Aging in Place
I'm writing this at 34,000 feet on my flight to the 2016 Aging in Place conference hosted by Coho/US in Salt Lake City. I like in-flight wi-fi ! ; but I digress...
The topic of Aging in Place got me thinking about the benefits of living in community as we get older. I think of my former neighbor, Betty, who in her vibrant 80s was an active contributing member and cook for the community. Then she broke her hip. Such a setback at that age could easily have sent her to the nursing home. But her neighbors rallied and took turns bringing her meals until she recovered. She lived quite a while longer in that setting than she could have, living alone.
Similarly, the neighborhood recently helped another beloved neighbor as she was recovering from cancer. Key to both of their successes was that they were contributing community members before they got sick. Their years of contributing to the community resulted in appreciation by others who were more than happy to help them in their time of need.
One shouldn't move to a cohousing neighborhood when 85 and frail expecting to be immediately cared for by neighbors who are yet strangers. Contributing to a community while a still active 75 year old has an even more important benefit: a life-extending sense of purpose and belonging.

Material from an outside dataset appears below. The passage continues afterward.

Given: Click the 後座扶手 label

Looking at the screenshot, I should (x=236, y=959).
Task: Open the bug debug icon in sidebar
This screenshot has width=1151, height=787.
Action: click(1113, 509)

I'll close on a negative today. A couple months ago, I took the above picture of an assisted living facility in Crozet. Typical to these places, there are hardly any outdoor spaces for the residents. They’re stuck inside in air-conditioning. And outside are just parking lots and the plain grassy field depicted above. Don't people want to enjoy lovely outdoor spaces when they are old as well!? Cohousing contributes a beautiful community both personally and physically for young and old alike.